TASK GOAL -
The lines to copy are those with "pixels" in them. Pull each one from the entries below.

# # #

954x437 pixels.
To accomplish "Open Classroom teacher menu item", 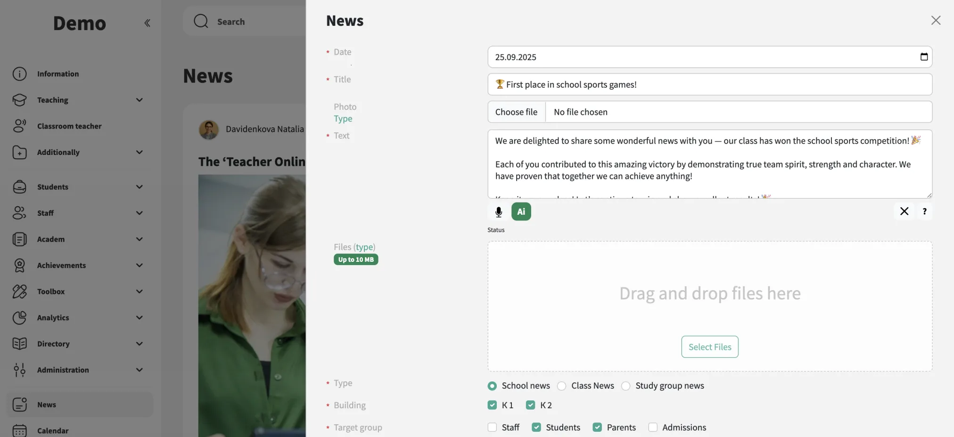I will [69, 126].
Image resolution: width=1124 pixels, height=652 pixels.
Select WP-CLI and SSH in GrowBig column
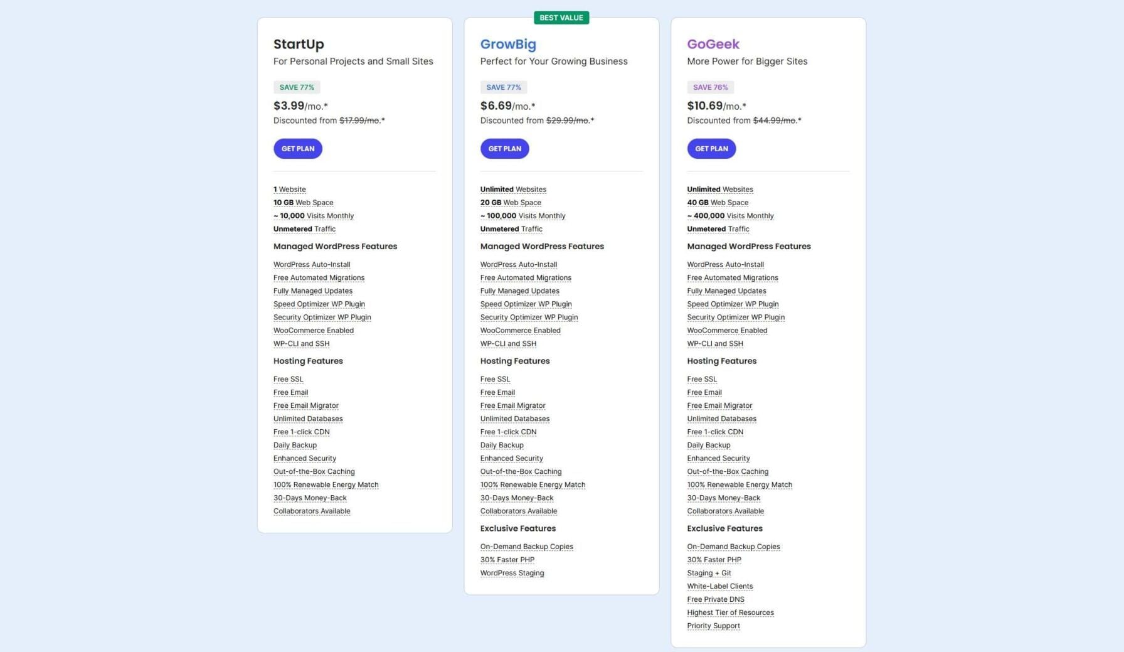[508, 343]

# # #

RESPONSE -
954x437 pixels.
Image resolution: width=1124 pixels, height=652 pixels.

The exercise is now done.